PROBLEM: Check each line below for the word "computer", and copy those that have it.

"""

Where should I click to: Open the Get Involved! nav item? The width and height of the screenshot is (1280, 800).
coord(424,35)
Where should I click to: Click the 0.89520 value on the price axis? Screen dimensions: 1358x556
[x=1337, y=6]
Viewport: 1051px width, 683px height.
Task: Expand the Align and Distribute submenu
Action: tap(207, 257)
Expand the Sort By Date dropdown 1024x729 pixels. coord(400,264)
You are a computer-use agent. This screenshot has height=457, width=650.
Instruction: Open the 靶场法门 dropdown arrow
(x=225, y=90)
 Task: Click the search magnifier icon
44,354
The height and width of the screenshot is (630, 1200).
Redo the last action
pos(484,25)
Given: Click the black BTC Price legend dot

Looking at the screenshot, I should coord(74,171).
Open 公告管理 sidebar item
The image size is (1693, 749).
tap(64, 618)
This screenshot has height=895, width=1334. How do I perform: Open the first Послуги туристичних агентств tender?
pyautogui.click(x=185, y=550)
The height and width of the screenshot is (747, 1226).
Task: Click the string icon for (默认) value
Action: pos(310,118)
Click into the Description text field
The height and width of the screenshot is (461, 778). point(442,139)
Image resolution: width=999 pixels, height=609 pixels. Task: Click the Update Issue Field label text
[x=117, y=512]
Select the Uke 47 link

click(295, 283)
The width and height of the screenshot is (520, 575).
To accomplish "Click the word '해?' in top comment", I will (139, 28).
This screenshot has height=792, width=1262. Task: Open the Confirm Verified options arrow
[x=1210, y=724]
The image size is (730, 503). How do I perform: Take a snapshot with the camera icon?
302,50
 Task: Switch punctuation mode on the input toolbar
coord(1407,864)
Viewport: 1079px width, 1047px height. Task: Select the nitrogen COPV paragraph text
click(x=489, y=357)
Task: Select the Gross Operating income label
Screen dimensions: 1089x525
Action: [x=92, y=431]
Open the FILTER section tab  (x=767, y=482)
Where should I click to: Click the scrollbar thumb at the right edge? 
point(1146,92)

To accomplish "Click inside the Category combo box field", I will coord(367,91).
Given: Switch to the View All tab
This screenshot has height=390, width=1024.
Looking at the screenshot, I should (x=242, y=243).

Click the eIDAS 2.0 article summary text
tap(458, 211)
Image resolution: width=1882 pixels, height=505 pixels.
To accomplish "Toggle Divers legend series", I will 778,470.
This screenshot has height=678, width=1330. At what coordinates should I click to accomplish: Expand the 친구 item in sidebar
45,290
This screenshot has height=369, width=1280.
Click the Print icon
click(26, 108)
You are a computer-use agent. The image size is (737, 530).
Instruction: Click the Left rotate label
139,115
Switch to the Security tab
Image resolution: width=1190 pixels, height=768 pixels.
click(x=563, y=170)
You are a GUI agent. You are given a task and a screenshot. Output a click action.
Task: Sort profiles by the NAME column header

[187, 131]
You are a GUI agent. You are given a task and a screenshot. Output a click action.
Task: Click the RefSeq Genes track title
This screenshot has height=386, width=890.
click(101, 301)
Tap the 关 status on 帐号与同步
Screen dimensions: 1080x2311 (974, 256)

"""

SOLUTION TO THIS EXERCISE:
You are a computer-use agent. This screenshot has height=457, width=650.
You are a computer-use agent. The image size is (737, 530).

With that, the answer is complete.